(HealthDay)—Including travel history in patients’ medical records could help slow the spread of coronavirus and future infectious outbreaks, two experts say.
Adding travel history to routine information such as temperature, blood pressure, heart rate and respiratory rate in patients’ electronic medical records could help put a patient’s symptoms in context for health care providers, they explained.
“The current outbreak is an opportune time to consider adding travel history to the routine. The COVID outbreak is clearly moving at a tremendous pace, with new clusters appearing daily,” said Dr. Trish Perl, chief of infectious diseases and geographic medicine at University of Texas Southwestern Medical Center in Dallas.
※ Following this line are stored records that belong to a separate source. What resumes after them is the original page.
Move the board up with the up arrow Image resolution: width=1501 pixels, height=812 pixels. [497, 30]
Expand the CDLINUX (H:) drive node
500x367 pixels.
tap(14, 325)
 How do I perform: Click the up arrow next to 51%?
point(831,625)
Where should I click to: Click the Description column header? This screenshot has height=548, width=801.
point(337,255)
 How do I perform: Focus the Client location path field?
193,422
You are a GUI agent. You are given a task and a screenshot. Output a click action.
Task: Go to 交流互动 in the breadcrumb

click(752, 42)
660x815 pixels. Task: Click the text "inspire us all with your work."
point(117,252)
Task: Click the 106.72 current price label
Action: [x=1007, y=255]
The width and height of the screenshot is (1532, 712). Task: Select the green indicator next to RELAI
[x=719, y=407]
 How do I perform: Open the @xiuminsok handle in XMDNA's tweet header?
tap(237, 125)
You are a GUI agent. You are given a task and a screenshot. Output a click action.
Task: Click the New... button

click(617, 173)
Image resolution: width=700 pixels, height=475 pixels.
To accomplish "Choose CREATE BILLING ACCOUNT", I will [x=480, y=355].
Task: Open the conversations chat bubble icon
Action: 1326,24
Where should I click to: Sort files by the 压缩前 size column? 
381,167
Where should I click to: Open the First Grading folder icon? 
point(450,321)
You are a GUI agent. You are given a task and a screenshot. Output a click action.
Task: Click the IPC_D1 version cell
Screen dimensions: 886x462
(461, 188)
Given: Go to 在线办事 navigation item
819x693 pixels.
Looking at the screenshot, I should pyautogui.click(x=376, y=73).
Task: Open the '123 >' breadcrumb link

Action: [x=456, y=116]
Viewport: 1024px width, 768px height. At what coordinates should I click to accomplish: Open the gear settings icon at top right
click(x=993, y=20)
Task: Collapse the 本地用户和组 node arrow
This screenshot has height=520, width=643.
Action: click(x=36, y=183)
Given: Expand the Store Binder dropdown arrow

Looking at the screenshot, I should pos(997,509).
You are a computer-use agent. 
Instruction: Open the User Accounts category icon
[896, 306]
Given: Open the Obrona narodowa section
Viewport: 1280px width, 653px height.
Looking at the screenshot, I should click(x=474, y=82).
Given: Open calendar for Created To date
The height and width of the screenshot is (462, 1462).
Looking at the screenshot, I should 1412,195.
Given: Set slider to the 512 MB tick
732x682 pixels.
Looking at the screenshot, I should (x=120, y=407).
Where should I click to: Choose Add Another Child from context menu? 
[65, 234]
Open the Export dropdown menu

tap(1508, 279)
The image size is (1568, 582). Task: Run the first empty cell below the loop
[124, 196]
She wrote a commentary with Dr. Connie Savor Price, from the University of Colorado School of Medicine.
“This pace is a signal to us that it is a matter of time before we will see more of these infections in the U.S.,” Perl said in a UT Southwestern news release. “What is different with this outbreak is that this virus is more fit and transmissible and hence there has been much more transmission.”
If appropriate, travel history could lead doctors to gather more information, conduct further tests, and quickly order protective measures for patients’ families, coworkers or other daily contacts, and health care personnel.
Also, travel history in electronic health records can be integrated with computerized decision-making to suggest specific diagnoses in recent travelers, the researchers said.
Their article appears in the March 3 Annals of Internal Medicine.
“We have the infrastructure to do this easily with the electronic medical record, we just need to implement it in a way to make it useful to the care teams,” said Perl, who studies outbreaks and pandemics.
“Once the infrastructure is built, we’ll also need to communicate what is called ‘situational awareness’ to ensure that providers know what geographic areas have infections so that they can act accordingly,” she added.
The emergence of new infectious respiratory diseases in recent decades, including Severe Acute Respiratory Syndrome (SARS) and Middle East Respiratory Syndrome (MERS), highlight the need for health care providers to know patients’ travel history.
“MERS and SARS were associated with very specific travel. MERS was associated with travel to the Arabian Peninsula, and SARS was associated with travel primarily to Hong Kong, Singapore and Beijing,” Perl said.
“Currently COVID is similar in that there are geographic clusters, but those lines may be blurring as the outbreak expands,” she said.